Making up a company name, let us call the vendor “Cloudgang” (No relation to any real company intended)

How will Cloudgang developers be paid?

  1. Software rental (Monthly / Quarterly “Pay as you go”)
  2. One time fee
  3. Advertising sponsored
  4. Other model

(1) Above is easy to explain as there is an analogy in Mobile Phones

(3) Above is easier to explain, now that lots of folks, have experience of the personal (free) editions of GMail and Hotmail

Service level agreements (SLA) and cloud computing:

This is a huge area and I will not cover it in detail, however I cover Google offering briefly.

The SLA for “Google Apps for Business” is here.

Government cloud contracts might well be covered under an enhanced SLA, depending on the contract negotiations involved.

Some Extracts:

  • “99.9% uptime guarantee SLA and 24×7 support”
  • “Phone support for critical issues”

Certification and cloud computing:

This is a huge area and I will not cover it in detail, however recent events have raised an important question.

Traditionally government is used to going through a certification process, buying the software product, end of story.

Cloud computing may require an adaptation of the certification process, that may depend some on, whether the funding model is (1) or (2) above.

Re-certification, and how often that occurs, is going to have to form a part of the contractual negotiations.

Here is what David McClure from US Government (GSA) had to say recently:

FISMA recognize that products evolve and that recertification is part of the process

To provide an example I will use Healthcare (Critical Care) and stretch a standard (CCMDS), to be a certification.

So in this fictional procurement process, CCMDS is a certification process with an external certification body.

Your local hospital signs a 5 year cloud computing contract with Cloudgang for their new Critical Care product ICGang.

Part of that process might require a CCMDS re-certification every 2 years.

Vendor enhancements, continuous development:

As a purchaser of service, you need to consider whether this sort of enhancements model, is one which you favour.
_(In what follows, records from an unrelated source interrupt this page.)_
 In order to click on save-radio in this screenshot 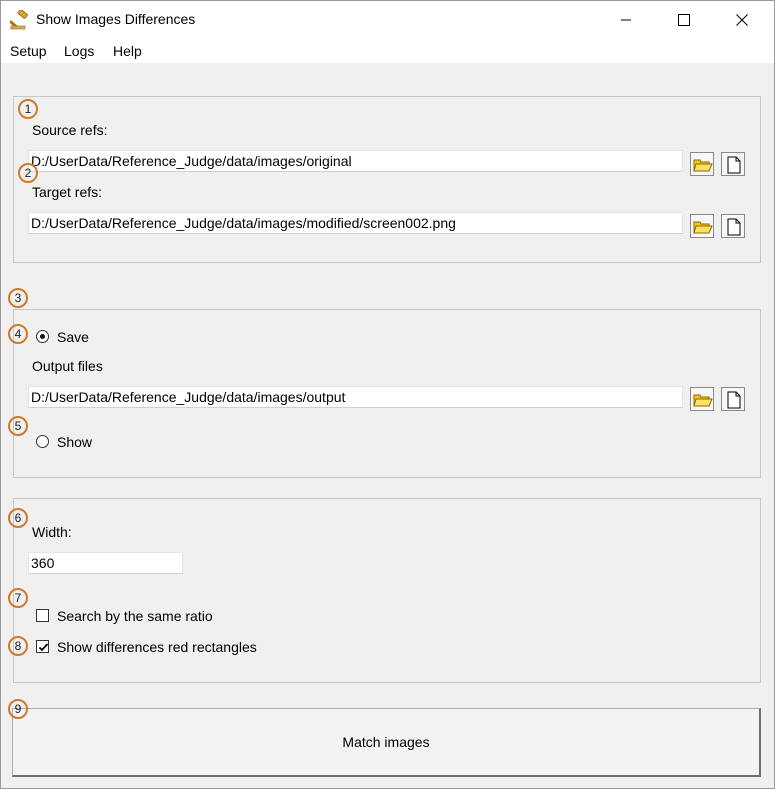, I will do `click(42, 336)`.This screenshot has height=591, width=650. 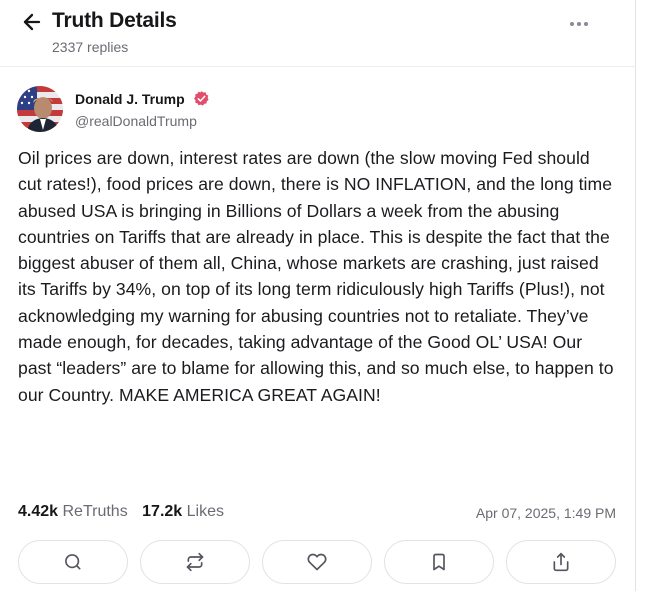 I want to click on arrow-left-icon, so click(x=32, y=22).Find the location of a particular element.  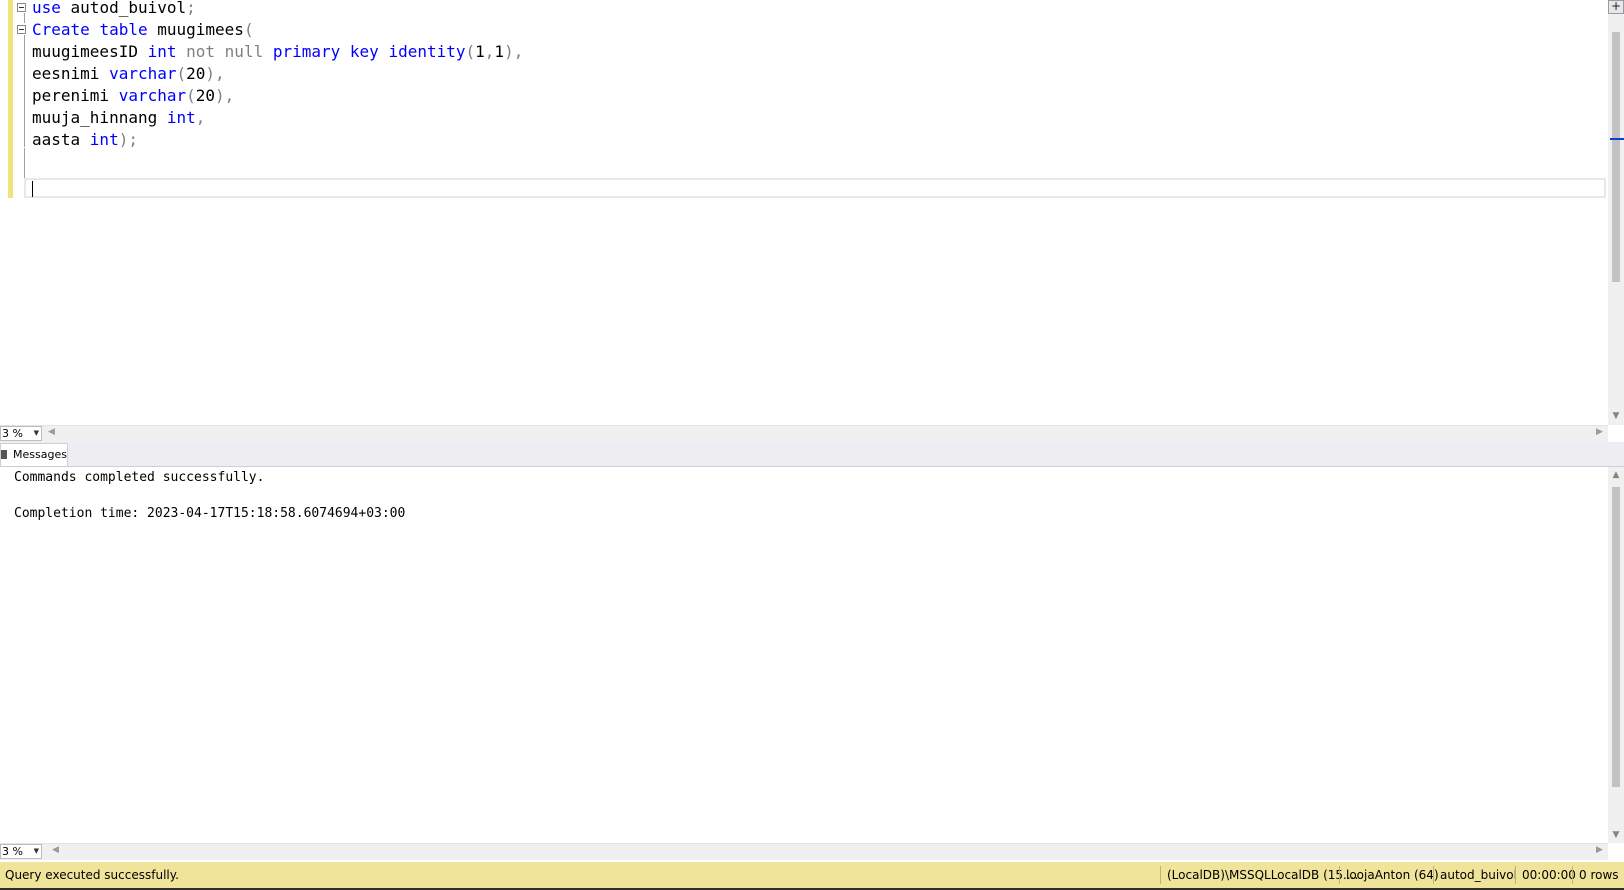

sql-punctuation: ; is located at coordinates (191, 8). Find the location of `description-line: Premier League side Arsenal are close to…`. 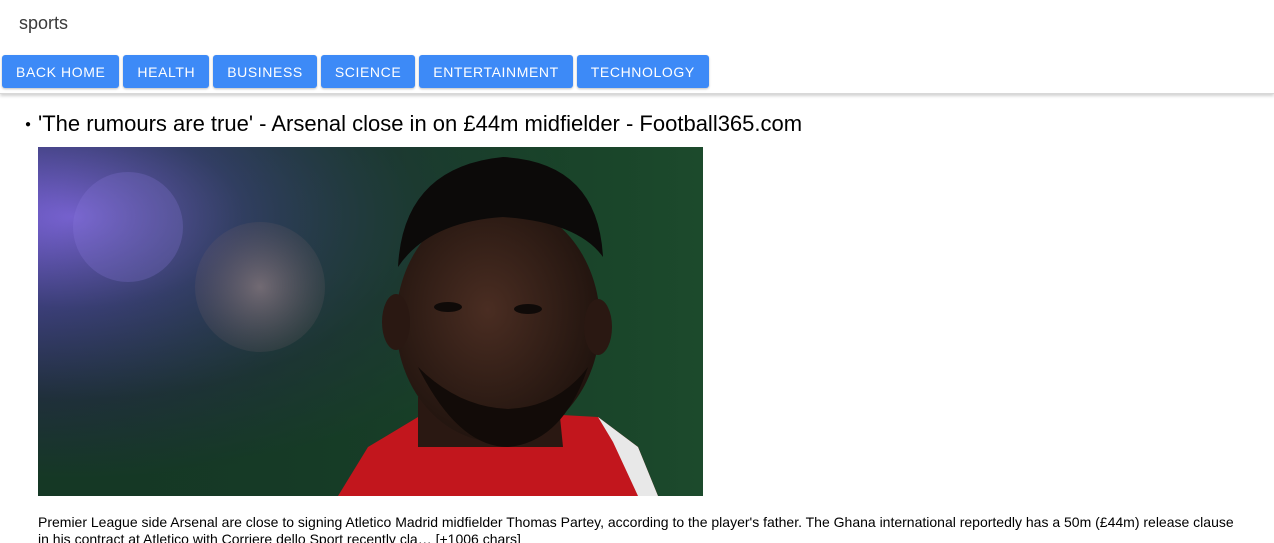

description-line: Premier League side Arsenal are close to… is located at coordinates (636, 522).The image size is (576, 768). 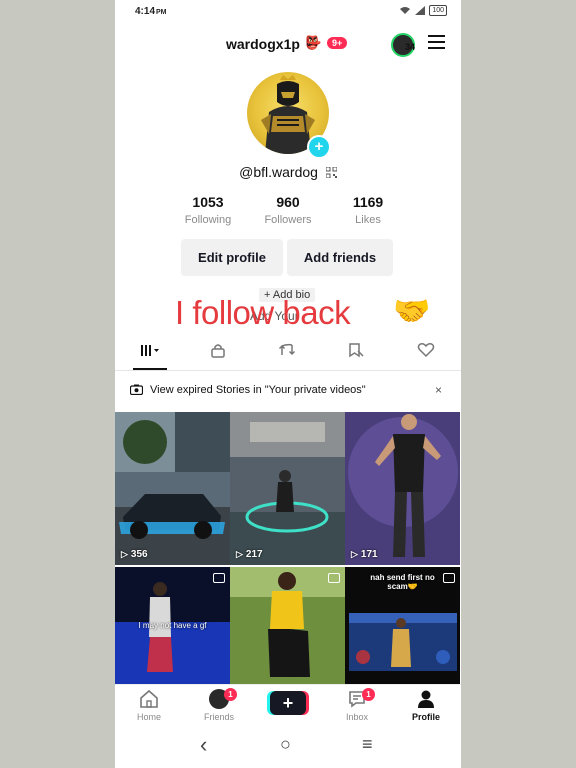 I want to click on content-tabs, so click(x=288, y=354).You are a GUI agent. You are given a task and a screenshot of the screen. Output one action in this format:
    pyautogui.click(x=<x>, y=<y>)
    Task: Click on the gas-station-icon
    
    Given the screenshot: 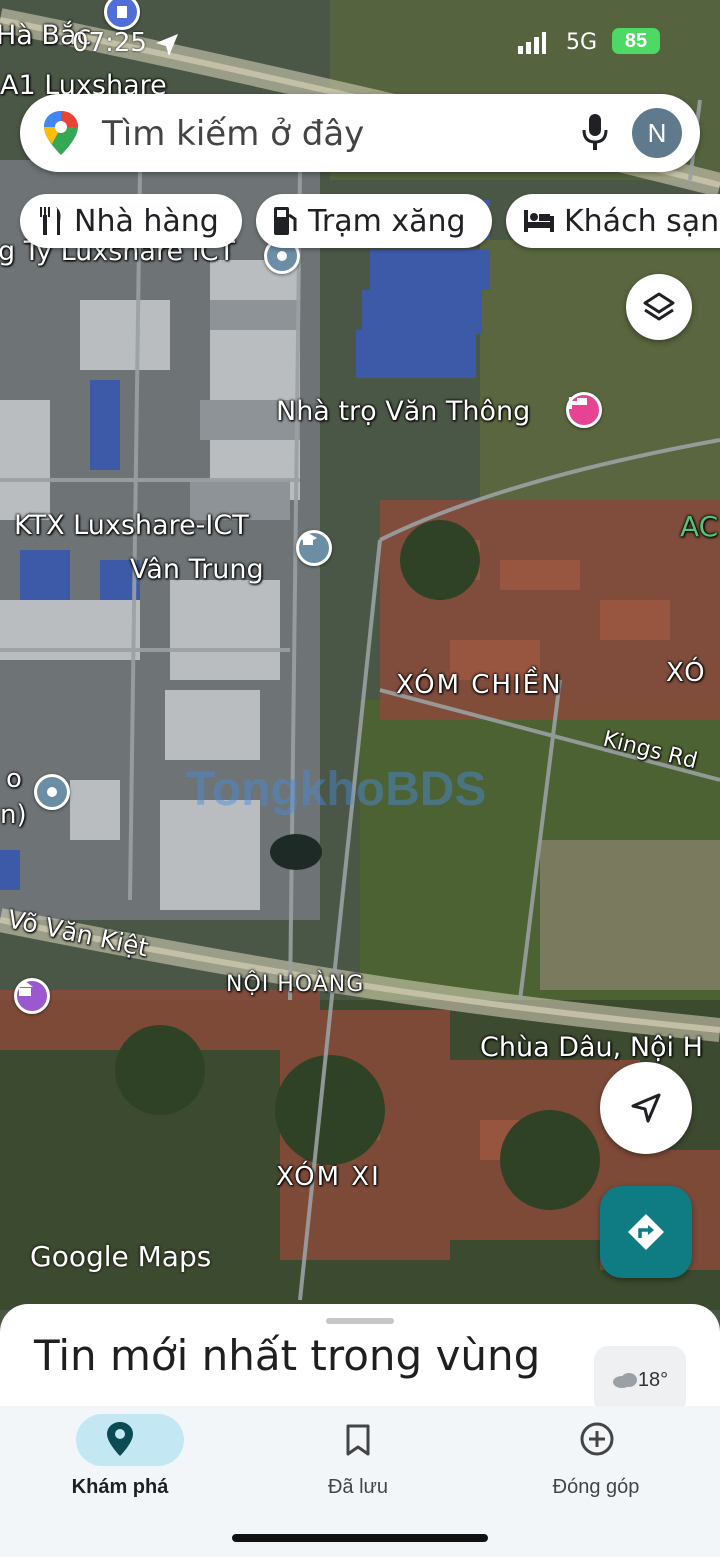 What is the action you would take?
    pyautogui.click(x=286, y=221)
Going back to my fictional Healthcare procurement:

  • If you and 5 other hospitals contract for ICGang, would you want the benefits of enhancements the other 4 hospitals suggest, as they happen?
  • Do you instead wish the product to remain static, and ‘conform to specification’ for the entire contract term?

If you choose the first option benefits of enhancements, then:

  • Would you require an ‘opt out of further changes‘ process?
  • Do you see the system functioning as a sort of ‘optional updates’ setup, where you are prompted for each major ‘enhancement’?
  • Should you avoid a “One time fee” sort of contract, and instead prefer a Monthly / Quarterly payment setup

In the last point in that list, I have returned to the subject of funding.

Developers need paying. Fact.

If you choose the benefits of enhancements option then, that ongoing development work, will need to be funded.

If the contract is a one time fee, then the vendor will have to ‘factor in’ an estimate, of the number of hours of development, to deliver under that benefits of enhancements setup.

An alternative arrangement conforming to specification might seem attractive, however your planning is then really about a series of ‘one time fee’ contract negotiations, accepting that your software is unenhanced for the term of the contract.

Choosing the right sort of arrangement, might well depend on the organisation doing the purchasing, and the business area:

  • Is the organisation dynamic and capable of managing a more interactive relationship with the vendor?
  • Is the business area rapidly developing, and seems a more natural fit with a “benefits of enhancement” style agreement?